Start of Block

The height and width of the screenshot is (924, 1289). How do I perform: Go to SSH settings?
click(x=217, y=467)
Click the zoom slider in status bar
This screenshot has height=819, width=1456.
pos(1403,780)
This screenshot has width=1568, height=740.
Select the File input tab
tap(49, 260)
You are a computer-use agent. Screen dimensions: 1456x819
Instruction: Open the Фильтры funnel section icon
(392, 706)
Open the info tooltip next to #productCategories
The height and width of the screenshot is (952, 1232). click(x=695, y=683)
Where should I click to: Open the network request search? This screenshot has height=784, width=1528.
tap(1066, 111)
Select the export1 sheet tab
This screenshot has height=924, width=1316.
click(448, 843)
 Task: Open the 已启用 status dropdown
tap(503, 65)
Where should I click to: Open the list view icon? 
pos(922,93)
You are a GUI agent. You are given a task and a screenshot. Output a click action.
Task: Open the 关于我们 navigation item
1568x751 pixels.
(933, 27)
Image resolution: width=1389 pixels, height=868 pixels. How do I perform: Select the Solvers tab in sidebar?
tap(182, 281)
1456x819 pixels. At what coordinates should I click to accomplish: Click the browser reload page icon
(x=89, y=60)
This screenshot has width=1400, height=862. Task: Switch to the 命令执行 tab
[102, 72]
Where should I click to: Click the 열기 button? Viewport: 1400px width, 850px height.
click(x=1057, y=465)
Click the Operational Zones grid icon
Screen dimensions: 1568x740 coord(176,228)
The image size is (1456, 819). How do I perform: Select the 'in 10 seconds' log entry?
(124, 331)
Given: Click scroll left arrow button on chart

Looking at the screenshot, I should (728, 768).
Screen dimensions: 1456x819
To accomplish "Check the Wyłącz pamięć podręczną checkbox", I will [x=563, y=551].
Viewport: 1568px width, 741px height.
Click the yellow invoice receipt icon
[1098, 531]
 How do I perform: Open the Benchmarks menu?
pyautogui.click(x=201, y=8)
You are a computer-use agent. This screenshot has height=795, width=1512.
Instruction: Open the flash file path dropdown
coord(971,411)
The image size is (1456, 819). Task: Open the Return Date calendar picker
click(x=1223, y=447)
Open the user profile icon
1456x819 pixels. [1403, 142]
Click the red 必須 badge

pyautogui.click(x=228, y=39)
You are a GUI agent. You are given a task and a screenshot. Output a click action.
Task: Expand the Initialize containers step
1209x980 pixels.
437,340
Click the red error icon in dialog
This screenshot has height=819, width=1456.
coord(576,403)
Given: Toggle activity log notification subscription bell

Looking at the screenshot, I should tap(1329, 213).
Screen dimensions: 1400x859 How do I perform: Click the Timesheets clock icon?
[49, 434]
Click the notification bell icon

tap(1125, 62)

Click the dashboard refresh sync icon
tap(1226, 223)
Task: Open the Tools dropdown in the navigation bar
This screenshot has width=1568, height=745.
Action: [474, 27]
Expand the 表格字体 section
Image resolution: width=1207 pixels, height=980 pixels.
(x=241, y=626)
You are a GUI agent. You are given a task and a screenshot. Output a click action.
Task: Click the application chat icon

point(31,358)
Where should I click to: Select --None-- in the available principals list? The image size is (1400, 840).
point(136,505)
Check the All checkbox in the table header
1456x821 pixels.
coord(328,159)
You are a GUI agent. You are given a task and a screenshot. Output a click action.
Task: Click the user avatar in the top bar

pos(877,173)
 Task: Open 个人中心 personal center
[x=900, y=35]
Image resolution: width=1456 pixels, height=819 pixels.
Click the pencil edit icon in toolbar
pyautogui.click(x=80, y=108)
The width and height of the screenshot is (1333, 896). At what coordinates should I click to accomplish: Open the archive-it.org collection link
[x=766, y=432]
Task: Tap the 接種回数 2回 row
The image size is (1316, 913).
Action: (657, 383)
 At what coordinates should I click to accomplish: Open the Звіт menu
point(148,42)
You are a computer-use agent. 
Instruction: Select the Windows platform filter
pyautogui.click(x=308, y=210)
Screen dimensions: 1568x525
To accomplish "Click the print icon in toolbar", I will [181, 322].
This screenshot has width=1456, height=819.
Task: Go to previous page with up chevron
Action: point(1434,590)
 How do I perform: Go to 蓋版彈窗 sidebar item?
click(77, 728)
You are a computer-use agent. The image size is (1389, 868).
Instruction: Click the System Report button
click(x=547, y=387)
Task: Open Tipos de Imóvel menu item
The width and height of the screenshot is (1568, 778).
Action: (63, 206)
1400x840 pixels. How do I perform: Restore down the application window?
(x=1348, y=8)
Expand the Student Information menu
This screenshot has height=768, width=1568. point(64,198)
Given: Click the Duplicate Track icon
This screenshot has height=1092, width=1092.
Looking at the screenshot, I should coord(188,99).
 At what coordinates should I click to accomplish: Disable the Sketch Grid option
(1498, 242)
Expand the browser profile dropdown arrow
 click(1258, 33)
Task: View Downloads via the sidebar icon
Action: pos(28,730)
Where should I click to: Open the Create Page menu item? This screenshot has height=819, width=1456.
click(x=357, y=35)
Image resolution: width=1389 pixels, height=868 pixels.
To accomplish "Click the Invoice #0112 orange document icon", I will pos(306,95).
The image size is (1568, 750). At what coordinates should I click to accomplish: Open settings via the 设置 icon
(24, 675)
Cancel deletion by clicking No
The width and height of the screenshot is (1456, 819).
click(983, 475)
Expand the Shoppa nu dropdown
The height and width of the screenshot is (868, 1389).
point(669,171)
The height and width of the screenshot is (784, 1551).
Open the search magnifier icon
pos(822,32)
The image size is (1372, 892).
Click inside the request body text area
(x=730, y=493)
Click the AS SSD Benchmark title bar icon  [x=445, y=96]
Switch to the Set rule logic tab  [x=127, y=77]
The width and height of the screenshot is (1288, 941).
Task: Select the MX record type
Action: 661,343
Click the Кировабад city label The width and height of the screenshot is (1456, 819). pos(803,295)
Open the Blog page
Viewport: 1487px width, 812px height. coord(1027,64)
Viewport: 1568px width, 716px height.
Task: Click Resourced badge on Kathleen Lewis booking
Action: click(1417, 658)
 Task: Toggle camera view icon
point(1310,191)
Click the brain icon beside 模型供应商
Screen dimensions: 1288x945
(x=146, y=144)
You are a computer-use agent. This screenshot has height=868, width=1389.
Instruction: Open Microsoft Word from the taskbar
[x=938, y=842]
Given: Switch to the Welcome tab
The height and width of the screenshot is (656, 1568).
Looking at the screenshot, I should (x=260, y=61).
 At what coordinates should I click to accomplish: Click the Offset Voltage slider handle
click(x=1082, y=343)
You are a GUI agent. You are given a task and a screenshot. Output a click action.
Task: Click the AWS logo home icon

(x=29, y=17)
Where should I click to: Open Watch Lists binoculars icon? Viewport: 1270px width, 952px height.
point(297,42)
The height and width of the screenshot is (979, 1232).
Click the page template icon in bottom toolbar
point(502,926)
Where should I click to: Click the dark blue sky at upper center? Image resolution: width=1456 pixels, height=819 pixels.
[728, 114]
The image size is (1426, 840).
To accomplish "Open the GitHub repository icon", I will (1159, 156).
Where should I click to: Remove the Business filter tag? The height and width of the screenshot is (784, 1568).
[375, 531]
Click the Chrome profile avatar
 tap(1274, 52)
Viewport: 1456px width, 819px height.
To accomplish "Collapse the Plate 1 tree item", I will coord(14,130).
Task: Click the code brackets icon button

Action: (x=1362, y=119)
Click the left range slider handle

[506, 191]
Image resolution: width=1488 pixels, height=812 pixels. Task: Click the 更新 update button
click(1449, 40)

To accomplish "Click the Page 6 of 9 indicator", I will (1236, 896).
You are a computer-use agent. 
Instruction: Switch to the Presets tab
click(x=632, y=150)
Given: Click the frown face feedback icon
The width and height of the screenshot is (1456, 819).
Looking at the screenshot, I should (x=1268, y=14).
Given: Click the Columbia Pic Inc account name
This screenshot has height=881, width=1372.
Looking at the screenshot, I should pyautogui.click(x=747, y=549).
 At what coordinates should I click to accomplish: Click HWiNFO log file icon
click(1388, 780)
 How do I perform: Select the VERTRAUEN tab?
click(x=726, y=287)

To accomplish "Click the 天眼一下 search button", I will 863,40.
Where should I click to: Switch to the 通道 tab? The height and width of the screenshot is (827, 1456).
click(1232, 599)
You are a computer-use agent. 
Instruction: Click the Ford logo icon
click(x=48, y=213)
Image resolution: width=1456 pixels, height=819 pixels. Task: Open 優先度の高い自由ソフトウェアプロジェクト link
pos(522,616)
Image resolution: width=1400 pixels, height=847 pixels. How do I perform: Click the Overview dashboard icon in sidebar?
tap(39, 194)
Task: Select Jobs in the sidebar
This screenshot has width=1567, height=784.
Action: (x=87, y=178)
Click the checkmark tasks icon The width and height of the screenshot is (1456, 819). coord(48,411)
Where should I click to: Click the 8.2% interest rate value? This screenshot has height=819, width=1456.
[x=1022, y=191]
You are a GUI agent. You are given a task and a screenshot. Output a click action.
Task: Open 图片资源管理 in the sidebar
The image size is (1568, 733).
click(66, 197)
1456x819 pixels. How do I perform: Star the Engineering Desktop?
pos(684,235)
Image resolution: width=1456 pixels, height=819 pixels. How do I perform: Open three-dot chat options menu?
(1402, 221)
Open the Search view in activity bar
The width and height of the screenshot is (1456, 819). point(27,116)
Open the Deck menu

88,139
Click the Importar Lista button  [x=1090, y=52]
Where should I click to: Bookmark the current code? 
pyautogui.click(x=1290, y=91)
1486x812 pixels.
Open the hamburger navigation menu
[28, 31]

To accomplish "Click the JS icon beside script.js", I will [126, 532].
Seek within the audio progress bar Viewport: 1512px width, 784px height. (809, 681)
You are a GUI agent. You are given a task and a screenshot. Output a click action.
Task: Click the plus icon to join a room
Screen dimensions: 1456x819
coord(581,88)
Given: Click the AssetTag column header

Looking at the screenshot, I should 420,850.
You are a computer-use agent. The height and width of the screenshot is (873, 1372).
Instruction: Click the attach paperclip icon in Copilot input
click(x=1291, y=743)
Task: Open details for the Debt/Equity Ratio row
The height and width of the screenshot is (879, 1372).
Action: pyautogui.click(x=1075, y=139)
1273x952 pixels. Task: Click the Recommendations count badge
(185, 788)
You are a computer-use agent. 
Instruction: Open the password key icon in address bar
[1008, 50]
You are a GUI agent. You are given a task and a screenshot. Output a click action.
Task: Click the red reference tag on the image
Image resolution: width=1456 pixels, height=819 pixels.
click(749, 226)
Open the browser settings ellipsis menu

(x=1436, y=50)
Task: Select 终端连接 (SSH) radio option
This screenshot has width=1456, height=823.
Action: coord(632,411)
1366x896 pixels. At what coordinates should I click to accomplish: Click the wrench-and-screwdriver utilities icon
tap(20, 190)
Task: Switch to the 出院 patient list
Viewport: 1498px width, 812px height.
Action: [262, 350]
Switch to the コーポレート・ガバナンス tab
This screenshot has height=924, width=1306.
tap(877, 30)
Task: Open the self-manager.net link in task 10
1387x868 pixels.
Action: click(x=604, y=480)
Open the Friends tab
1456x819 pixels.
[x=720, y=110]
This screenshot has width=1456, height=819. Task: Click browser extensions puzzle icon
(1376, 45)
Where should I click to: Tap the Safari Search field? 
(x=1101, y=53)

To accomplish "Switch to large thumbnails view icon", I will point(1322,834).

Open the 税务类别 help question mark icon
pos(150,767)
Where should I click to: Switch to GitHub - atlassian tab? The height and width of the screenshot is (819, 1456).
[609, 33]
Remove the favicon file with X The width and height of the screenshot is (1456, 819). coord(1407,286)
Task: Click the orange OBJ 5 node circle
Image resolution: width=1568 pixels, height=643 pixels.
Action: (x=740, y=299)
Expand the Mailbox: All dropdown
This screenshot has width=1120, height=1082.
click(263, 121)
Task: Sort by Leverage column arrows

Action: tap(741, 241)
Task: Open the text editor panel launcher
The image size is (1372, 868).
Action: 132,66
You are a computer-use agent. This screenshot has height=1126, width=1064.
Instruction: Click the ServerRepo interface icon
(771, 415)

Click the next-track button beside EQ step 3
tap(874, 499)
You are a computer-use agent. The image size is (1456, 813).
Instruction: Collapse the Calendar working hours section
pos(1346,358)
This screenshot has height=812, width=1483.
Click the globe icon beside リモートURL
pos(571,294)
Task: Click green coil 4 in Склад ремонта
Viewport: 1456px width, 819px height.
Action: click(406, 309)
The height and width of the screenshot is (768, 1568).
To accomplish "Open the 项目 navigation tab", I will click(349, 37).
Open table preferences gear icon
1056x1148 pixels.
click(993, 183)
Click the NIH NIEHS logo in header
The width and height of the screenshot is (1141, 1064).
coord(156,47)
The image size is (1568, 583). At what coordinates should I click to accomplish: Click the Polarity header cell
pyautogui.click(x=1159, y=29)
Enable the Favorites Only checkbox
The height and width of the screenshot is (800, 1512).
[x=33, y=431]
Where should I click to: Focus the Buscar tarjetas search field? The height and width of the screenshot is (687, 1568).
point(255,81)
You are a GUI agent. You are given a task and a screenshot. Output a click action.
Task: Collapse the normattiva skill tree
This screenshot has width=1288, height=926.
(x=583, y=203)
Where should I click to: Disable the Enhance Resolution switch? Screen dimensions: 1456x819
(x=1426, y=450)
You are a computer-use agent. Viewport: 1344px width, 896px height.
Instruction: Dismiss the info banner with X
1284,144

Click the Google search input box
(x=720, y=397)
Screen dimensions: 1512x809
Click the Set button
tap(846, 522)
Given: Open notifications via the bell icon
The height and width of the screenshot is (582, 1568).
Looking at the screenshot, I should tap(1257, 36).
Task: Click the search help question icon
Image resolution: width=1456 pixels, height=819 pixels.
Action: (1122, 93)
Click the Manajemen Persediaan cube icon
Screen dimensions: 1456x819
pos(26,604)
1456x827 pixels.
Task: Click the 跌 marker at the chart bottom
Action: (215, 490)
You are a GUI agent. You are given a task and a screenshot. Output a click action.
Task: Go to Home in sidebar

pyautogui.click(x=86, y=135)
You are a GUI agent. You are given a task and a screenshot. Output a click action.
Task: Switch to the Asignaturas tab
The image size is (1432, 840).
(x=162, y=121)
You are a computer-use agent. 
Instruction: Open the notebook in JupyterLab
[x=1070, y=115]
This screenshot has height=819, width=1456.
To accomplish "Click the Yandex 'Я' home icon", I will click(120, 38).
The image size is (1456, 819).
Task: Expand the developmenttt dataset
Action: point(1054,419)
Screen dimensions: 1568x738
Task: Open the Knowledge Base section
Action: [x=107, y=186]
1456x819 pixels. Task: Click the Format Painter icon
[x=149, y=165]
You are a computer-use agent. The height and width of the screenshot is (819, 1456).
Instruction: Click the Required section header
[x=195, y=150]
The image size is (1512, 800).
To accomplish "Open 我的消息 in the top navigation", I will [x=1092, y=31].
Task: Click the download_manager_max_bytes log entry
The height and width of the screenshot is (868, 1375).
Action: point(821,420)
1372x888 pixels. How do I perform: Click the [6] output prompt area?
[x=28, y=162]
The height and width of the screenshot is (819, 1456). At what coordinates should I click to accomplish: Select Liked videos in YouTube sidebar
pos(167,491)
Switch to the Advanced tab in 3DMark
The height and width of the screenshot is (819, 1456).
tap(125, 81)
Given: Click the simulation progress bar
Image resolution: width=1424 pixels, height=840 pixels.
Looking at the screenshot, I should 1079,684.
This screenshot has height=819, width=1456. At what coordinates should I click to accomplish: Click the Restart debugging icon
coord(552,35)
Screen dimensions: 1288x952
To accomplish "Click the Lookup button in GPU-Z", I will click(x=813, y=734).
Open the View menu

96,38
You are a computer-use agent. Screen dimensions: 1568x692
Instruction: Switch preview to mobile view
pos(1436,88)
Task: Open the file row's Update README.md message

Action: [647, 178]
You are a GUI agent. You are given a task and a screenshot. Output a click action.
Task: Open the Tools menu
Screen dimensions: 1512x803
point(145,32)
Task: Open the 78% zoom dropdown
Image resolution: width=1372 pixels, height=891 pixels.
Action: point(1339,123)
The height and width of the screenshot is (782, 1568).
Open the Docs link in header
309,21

End of Block

**Work item**. Please filter the data down to the lines containing the word "table".

**Answer to the exercise**.
Check the All checkbox in the table header
Open table preferences gear icon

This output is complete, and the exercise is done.